Salmon have been found dead in rivers across Western Alaska this summer. The largest die-off reported comes from the Koyukuk River, a tributary of the Yukon. Scientists suspect that the summer’s record heat is the cause.

In mid-July, Lisa Bifelt needed to catch fish to eat over the winter, so she and her boyfriend boated to an eddy near her home in Huslia on the Koyukuk River. 

“And then that's when we started noticing the dead salmon," Bifelt remembered. "Like, every place we would stop they would be floating.”

They counted hundreds of dead summer chum. Stephanie Quinn-Davidson directs the Yukon River Inter-Tribal Fish Commission and flew a team of scientists to the Koyukuk to check out what was happening.

In a video from the trip, Quinn-Davidson walks along a shoreline strewn with chum carcasses in various states of decay, buzzing with flies. “Dead salmon washed up, just piles of them,” she narrates.

Cutting open the fish, the team found underdeveloped eggs and sperm in the bellies, indicating the salmon had a long way to go to reach their spawning grounds, where the fish usually die.

“A river that is usually teeming with life felt like a tomb," described UAF Assistant Fisheries Professor Peter Westley, who was also on the trip.

The salmon showed no signs of parasites, lesions, tumors, or other infections. And because other fish species were not dead, pollution and low oxygen seemed unlikely.

“Most of the fish that we came across, other than being dead, looked fairly healthy," Westly observed. "The key indicator that something was wrong was that the fish were dead."

Vanessa von Biela studies the effects of temperature on Yukon salmon, and she said that all signs pointed to one cause of death. 

“I think there's strong evidence to suggest that fish are dying because of heat stress,” she concluded.

Von Biela’s research with the U.S. Geological Survey shows temperatures approaching 70 degrees begin demanding enormous energy from the fish.

“So it's like if you start a long road trip, and you actually end up running out of gas before you make it to your destination,” she explained.

The Yukon River spent more than a month at or above this threshold, clocking the highest temperatures that had ever been recorded on the river.

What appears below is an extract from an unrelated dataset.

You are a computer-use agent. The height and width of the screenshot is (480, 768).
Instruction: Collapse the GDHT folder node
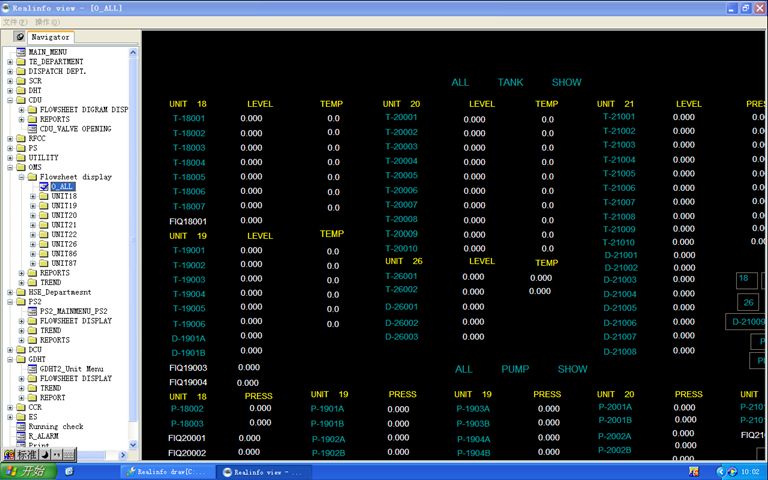(x=10, y=359)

Alaska Department of Fish and Game Manager Holly Carroll was also on that trip. It’s her job to manage where and when people can fish for summer chum, and how much they can catch. She also suspects that the warm water was responsible for the die-off, saying “It just was probably too much for them.”

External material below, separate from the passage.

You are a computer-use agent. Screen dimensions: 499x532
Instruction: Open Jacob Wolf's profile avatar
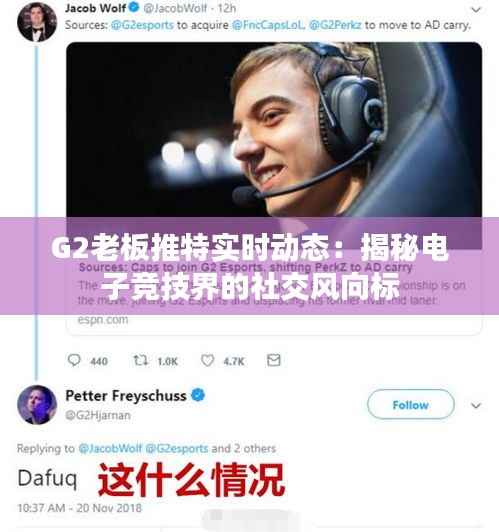click(x=37, y=22)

She finds the deaths disconcerting, but she’s not rattled by the event.

“There is 1.4 million (summer chum) salmon that came in this river,” Carroll said. “And we might have seen thousands die off, but I'm not worried about the future of this species.”

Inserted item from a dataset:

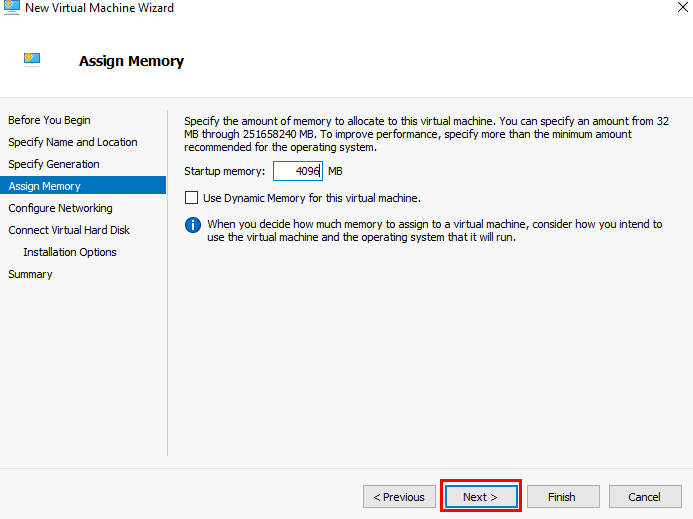
Task: Click the Next button
Action: click(481, 497)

She says that salmon are resilient, but it’s their resilience that alarmed another scientist on the trip.

“They’re really tough. So if salmon are dying, it points to something fairly serious,” said UAF's Westley.

Despite the die-off, subsistence families who rely on summer chum have not reported difficulty meeting their harvest goals. And king salmon, which are larger, have not been reported dead.